Personal information
- Full name: John Henry Hamlyn Whitty
- Born: 4 February 1910 Sydney, New South Wales, Australia
- Died: 23 October 1944 (aged 34) Vicchio, Tuscany, Italy
- Batting: Right-handed
- Bowling: Right-arm

Career statistics
| Competition | First-class |
| Matches | 1 |
| Runs scored | 23 |
| Batting average | 11.50 |
| 100s/50s | 0/0 |
| Top score | 22 |
| Balls bowled | 126 |
| Wickets | 4 |
| Bowling average | 11.50 |
| 5 wickets in innings | 0 |
| 10 wickets in match | 0 |
| Best bowling | 2/19 |
| Catches/stumpings | 0/– |
- Source: Cricinfo, 23 May 2019

= John Whitty (cricketer) =

Australian-born English cricketer and British Army officer

John Henry Hamlyn Whitty (4 February 1910 – 23 October 1944) was an Australian-born English first-class cricketer and British Army officer. Enlisting in the Queen's Own Royal West Kent Regiment in 1931, Whitty served with the regiment during the 1936–1939 Arab Revolt, during which he was awarded the Military Cross. He later served during the Second World War, during which he was wounded in action at Dunkirk. Later in the war he served in North Africa, where he was considered by Field Marshal Montgomery as the best field commander in the Eighth Army. Following service in North Africa, Whitty fought in the Italian Campaign, during which he was awarded the Distinguished Service Order, before being killed in October 1944 after stepping on a landmine. During his military career, he also played first-class cricket for the British Army cricket team.

==Early life==
Whitty was born in Sydney to Hamlyn Henry Whitty and his wife, Marguerite. In December 1922 he moved with his parents to England, where he was educated at Clifton College. While at Clifton he was a member of the Clifton College contingent of the Officers' Training Corps.

==Military career==
After leaving Clifton, he decided upon a career in the British Army, but was placed on the Supplementary Reserve, where he held the rank of second lieutenant.

He accepted a commission into the Queen's Own Royal West Kent Regiment as a lieutenant in February 1931, having been on the Supplementary Reserve.

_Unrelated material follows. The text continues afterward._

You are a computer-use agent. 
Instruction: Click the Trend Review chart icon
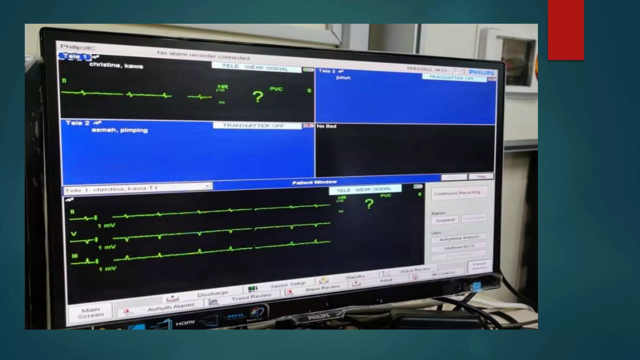coord(213,302)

In 1936, he made a single appearance in first-class cricket for the British Army cricket team against Cambridge University at Fenner's. Batting twice in the match, he was dismissed for a single run by John Cameron, while in their second innings he was dismissed by the same bowler for 22. With the ball, he dismissed Allan White and John Pawle in the Cambridge first innings, taking figures of 2 for 19, while in their second innings he dismissed Norman Yardley and Hugh Bartlett, taking figures of 2 for 27. An all-round sportsman, beside playing cricket for the army, he also football, golf and rugby union for the army. He married Sheila Hope in 1937, with the couple having two children and residing at Seaford, Sussex.

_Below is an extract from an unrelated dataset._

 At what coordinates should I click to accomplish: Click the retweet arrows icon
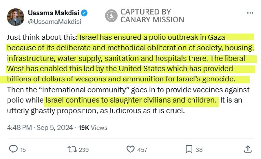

He was posted to Palestine on peacekeeping duties in 1938 and saw action there during the Arab Revolt. On 14 May 1938, he was slightly injured in a car accident during a night advance on Tamra. Despite this, he remained on the front line and led an advance during the early afternoon on the same day. When he received word that a private was missing, Whitty, alongside Captain Kelleher and Private Parkin, searched for the missing private under heavy enemy fire and eventually found him, returning him safely to cover. For these actions he was awarded the Military Cross in August 1938. He was promoted to the rank of captain in February 1939.

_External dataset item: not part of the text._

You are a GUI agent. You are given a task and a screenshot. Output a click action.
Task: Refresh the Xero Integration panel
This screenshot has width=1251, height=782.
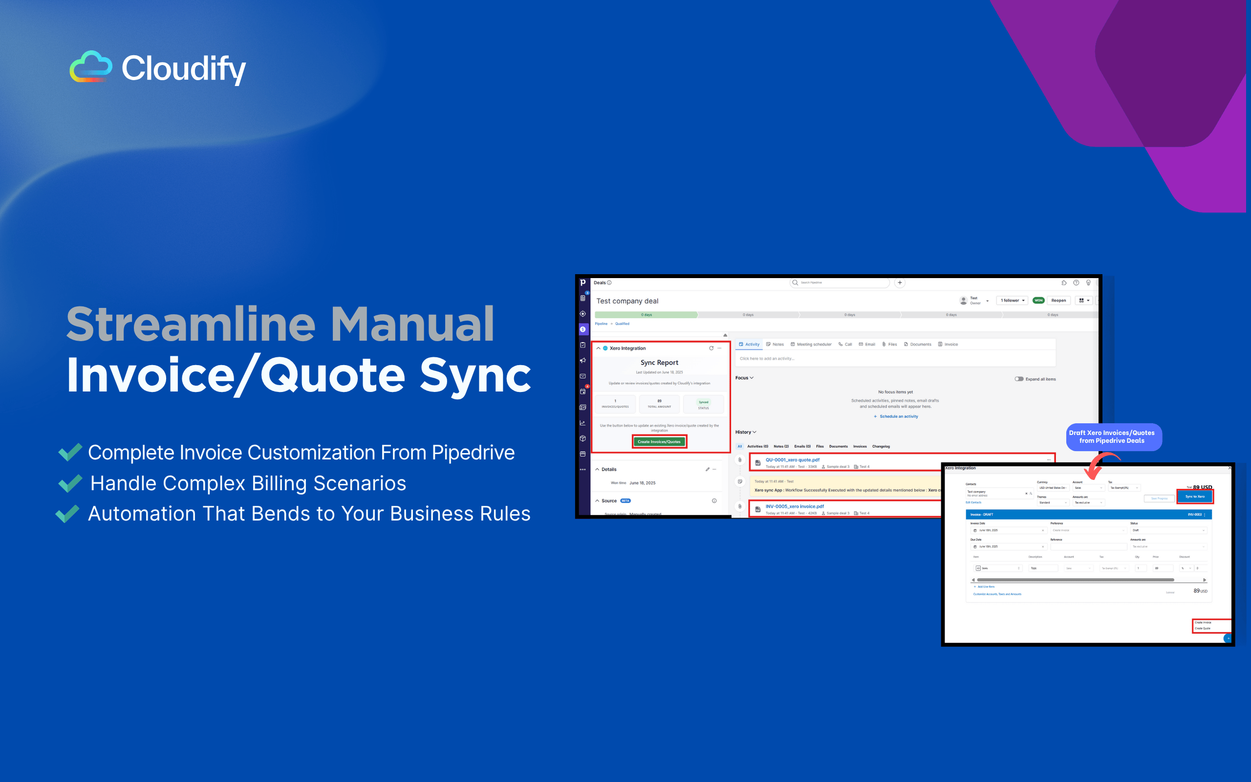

At the outbreak of the Second World War, Whitty was sent to France with the British Expeditionary Force, as part of the 132nd Infantry Brigade. During the retreat to Dunkirk, he was wounded in the chest and shoulder. Shortly thereafter he was picked up by an ambulance and taken to a makeshift hospital in Dunkirk, before being evacuated to a hospital ship and returned to England, where he spent 21 days recovering from his wounds in hospital at Dover. Upon recovering, he returned to service and was later sent to North Africa, where he took part in the Battle of El Alamein. During his service in North Africa he was placed in command of the 5th (Territorial Battalion) within the West Kent Regiment, at which point he was promoted to the temporary rank of lieutenant colonel. He was described by Field Marshal Montgomery as "the best field commander in the Eighth Army".

After North Africa, Whitty received further training, before taking part in the Italian Campaign. Within one month of being posted to Italy, he was awarded the Distinguished Service Order during an attack on Romagnoli in November 1943, in which he led from the front while being exposed to significant enemy fire.

Whitty was killed on 23 October 1944 when he stepped on a mine in the Italian town of Vicchio. He was buried at the Florence War Cemetery. Whitty was survived by his wife and their two children.